# [RECORDS FOR PROCESSING]
*-*-*
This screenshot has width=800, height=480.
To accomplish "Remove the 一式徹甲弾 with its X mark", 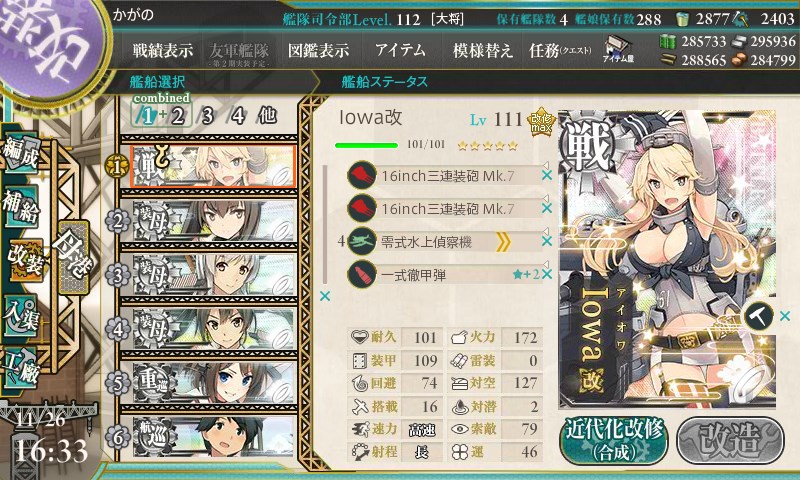I will (x=547, y=274).
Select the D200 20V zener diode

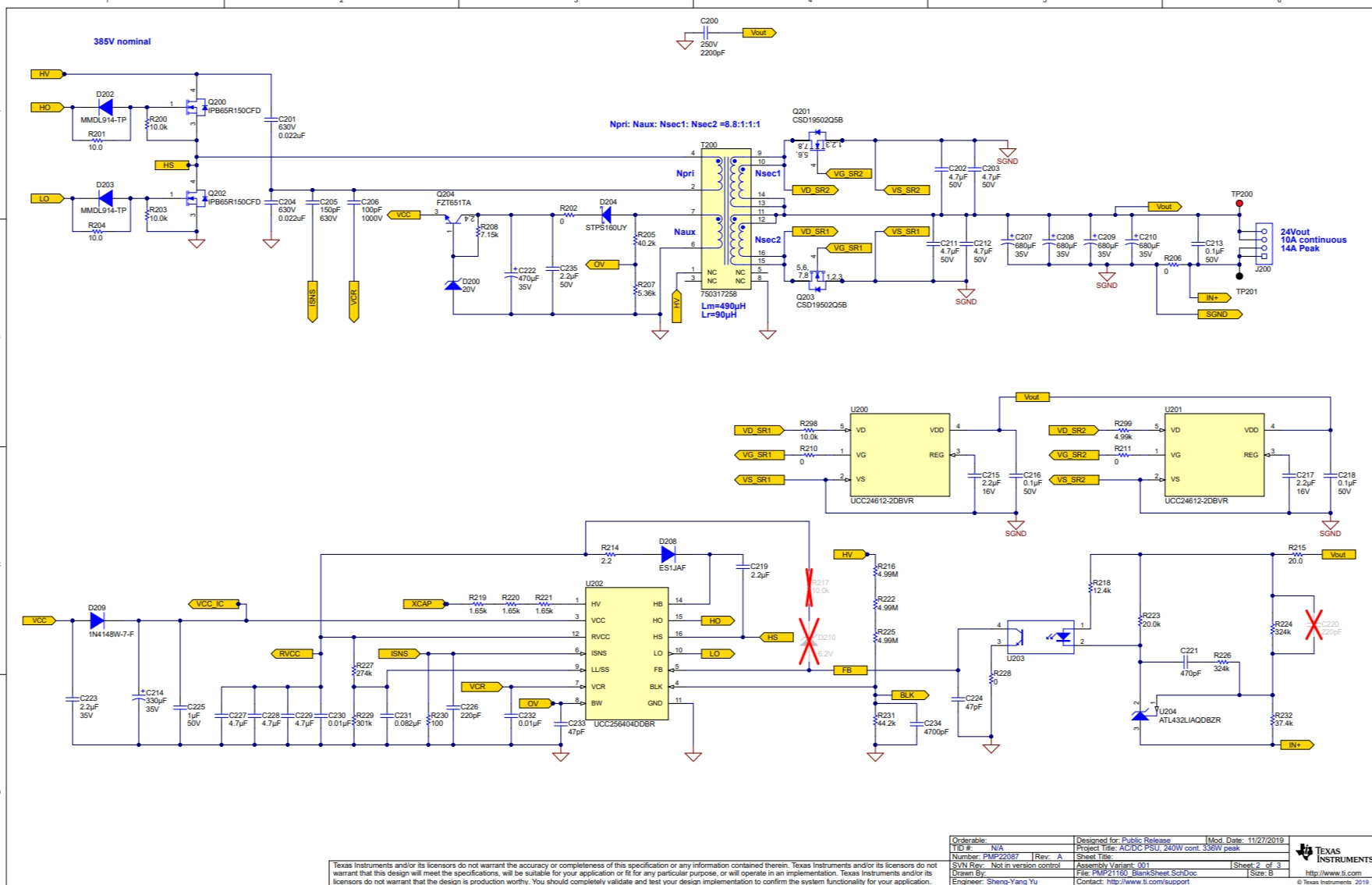[453, 285]
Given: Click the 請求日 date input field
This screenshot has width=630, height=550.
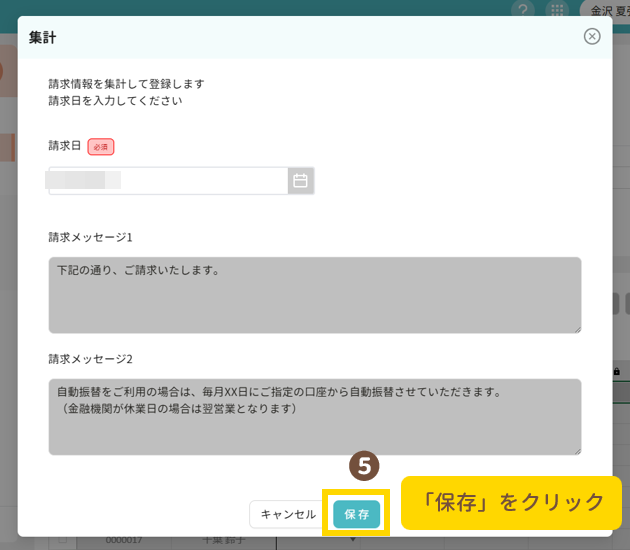Looking at the screenshot, I should point(168,181).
*-*-*
# [PROBLEM]
Would you copy the lines from the one holding "Given: Click the 請求日 date input field" down to the last line of the material, both included, exactly and with nothing added, skipping the pictures?

# [EXPECTED ANSWER]
Given: Click the 請求日 date input field
This screenshot has width=630, height=550.
Looking at the screenshot, I should point(168,181).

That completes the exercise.